### [Excerpted records]
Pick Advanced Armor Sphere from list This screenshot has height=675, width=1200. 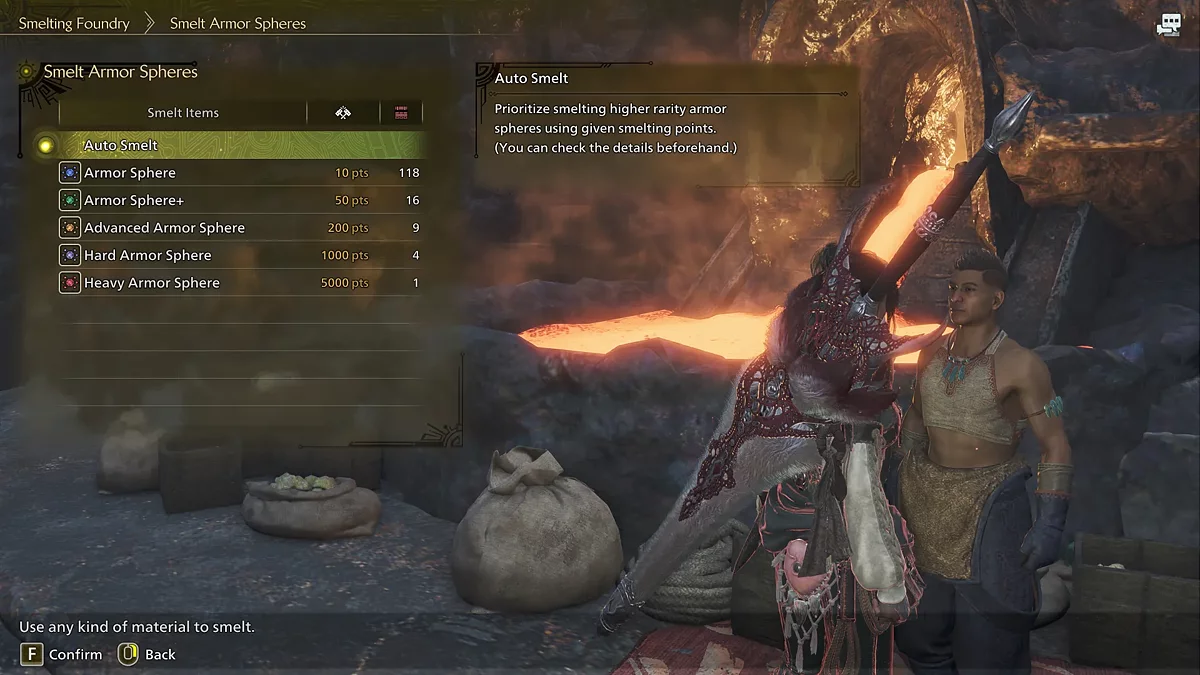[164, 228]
* * *
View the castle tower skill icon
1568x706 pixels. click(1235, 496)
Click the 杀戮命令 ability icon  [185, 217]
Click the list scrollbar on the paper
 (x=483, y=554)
* * *
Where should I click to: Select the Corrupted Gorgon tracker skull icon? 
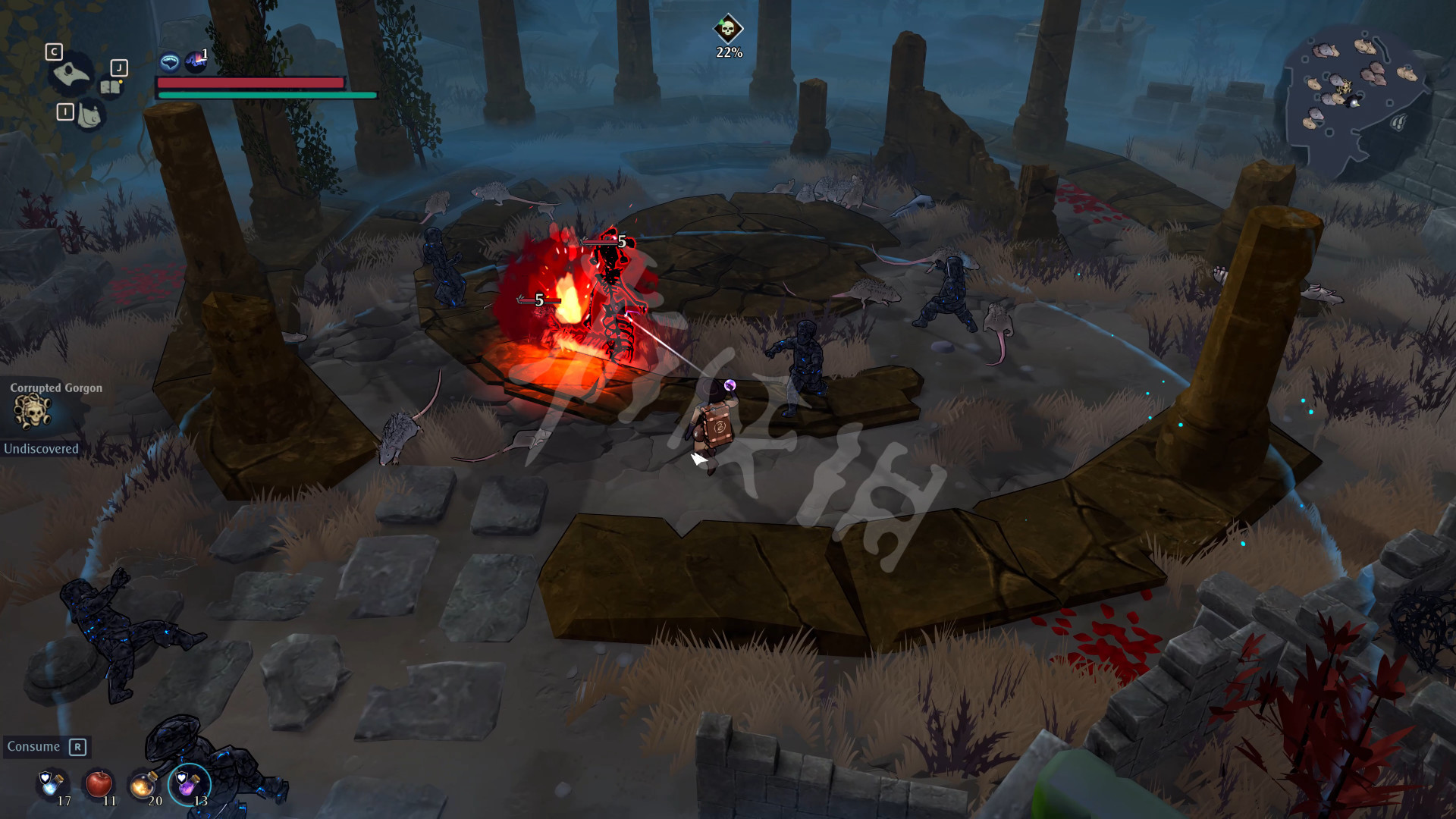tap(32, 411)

### [Set task]
Arrange the lines from the one containing "Where should I" through the one containing "tap(32, 411)", inclusive, as a numbered list that skips blank lines and leaves out the pictures.

### [Output for this task]
1. Where should I click to: Select the Corrupted Gorgon tracker skull icon? 
2. tap(32, 411)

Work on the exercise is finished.